PSR Recommendation: BUY Status: Maintained
Last Close Price: sgd0.18 Target Price: sgd0.85
  • 3Q21 PATMI beat estimates, up 56-fold YoY to S$34.3mn. 9M21 PATMI forms 83% of our FY21e forecast. Operating leverage and gross margins were better than modelled.
  • Glove prices likely peaked in the March quarter. Nitrile producers from China are disrupting the market with aggressive prices to penetrate the market.
  • We raise FY21e PATMI by 7% to S$115.3mn for higher margins and lower operating expenses. FY22e PATMI is cut by 17% to S$74mn as we lower gross margins by 5% points to 37% in view of ASP uncertainties. Prices have peaked and are trending down. UG Healthcare counters this by building up its core customer base and brand name to maintain price premiums. Supporting FY22e growth is a 58% surge in capacity to 4.6bn pieces.
  • Target price still pegged at a 30% discount to Big 4 glove makers. This implies 7x FY22e P/E for a target price of S$0.85, down from S$1.03 as we cut FY22e earnings.

The Positives

+ Stellar gross margins. Gross margins more than tripled from a year ago to 62.7%. QoQ, margins were moderately lower due to higher raw-material costs.

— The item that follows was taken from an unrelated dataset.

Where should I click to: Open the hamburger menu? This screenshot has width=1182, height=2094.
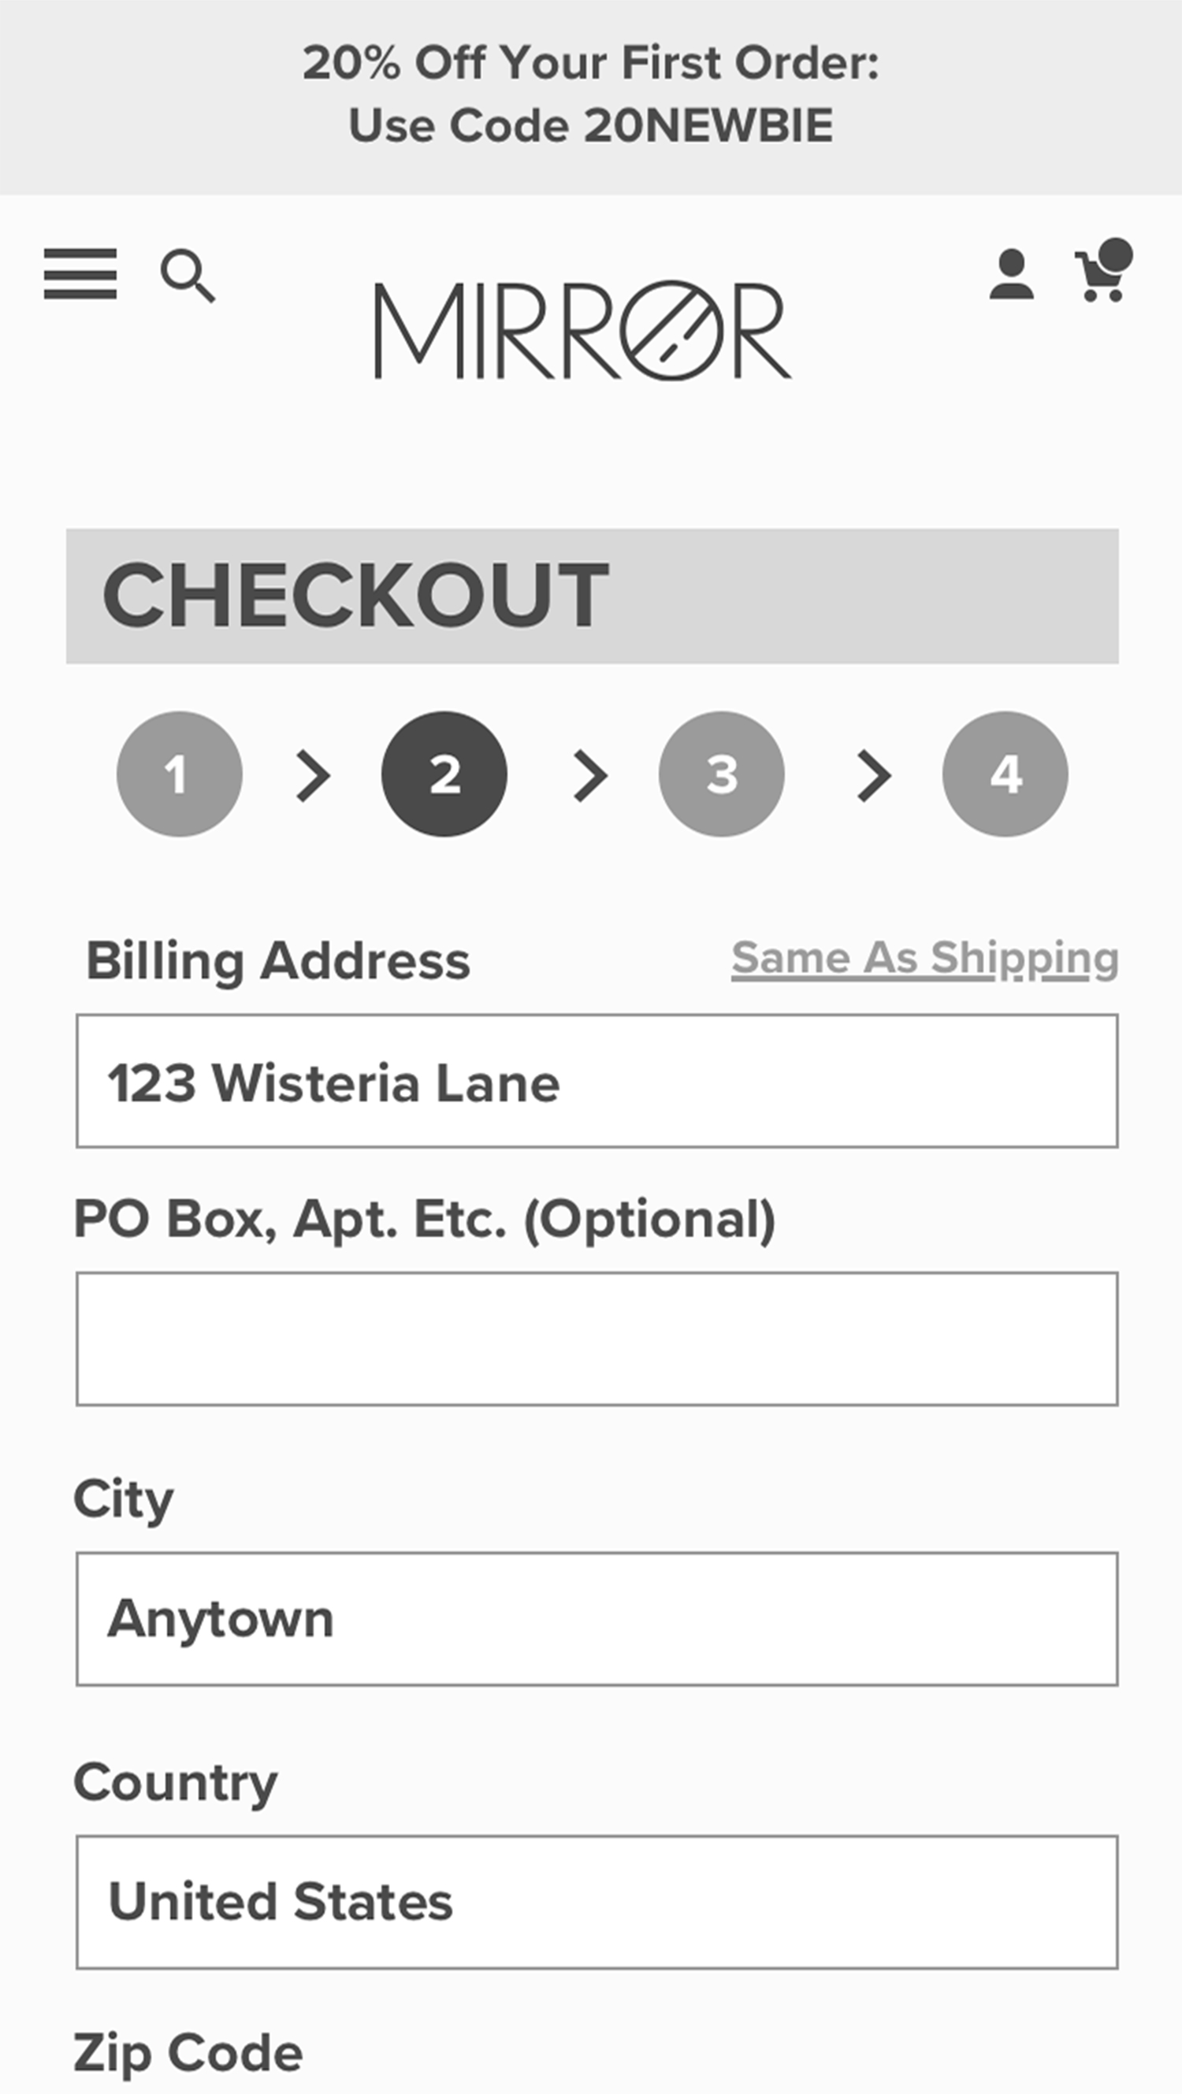(x=80, y=274)
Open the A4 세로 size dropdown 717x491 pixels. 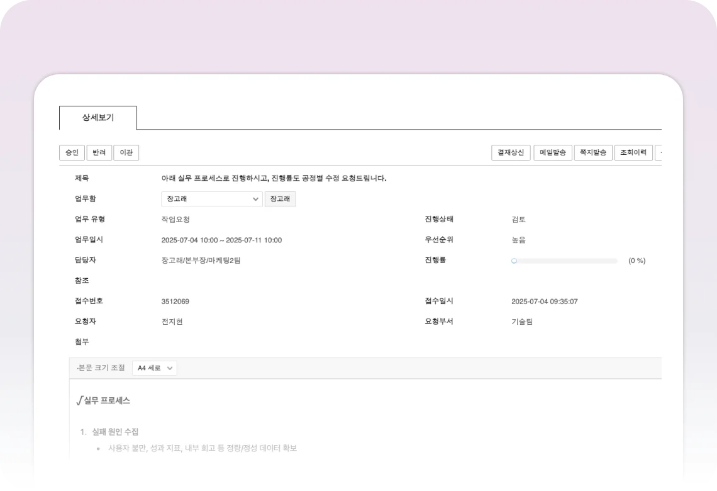[155, 368]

+ Huge operating leverage. No details on operating expenses were provided. Our estimates are based on the difference between PBT and gross margins. Operating expenses – including associate income – were around 13% of 3Q21 revenue. This was above our modelled 14.7%. Higher prices have not lead to an equivalent rise in administration or marketing expenses. .

+ Cash build-up from record earnings. Record earnings raised net cash to S$49.9mn from 2Q21’s S$32.5mn. 

The Negative

– Shipment delays persisted. Container shortages are stretching out delivery times. Shipments that typically take one month have extended to three months. The worst hit are countries such as Brazil where freight rates are lower than in developed countries such as the U.S. and Europe. There wil delays in recognising revenue and more working capital has been tied up as inventory.



With glove prices trending down, buyers will not hold much stock. Some customers are already de-stocking from two months’ inventories to just a week. De-stocking plus aggressive pricing by manufacturers from China have created a peak in glove prices. China’s nitrile producers are new with less established distribution channels. They are offering lower prices to penetrate new markets and expanding aggressively. Manufacturers in Malaysia and Thailand are lowering prices to maintain their distributor customers.

UG’s longer-term goal is to build up its customer base, pricing and brand name in its key markets. For instance, a 10-15% pricing premium will yield higher margins and could defend the company against competitors that either sell at or below to gain ground with customers.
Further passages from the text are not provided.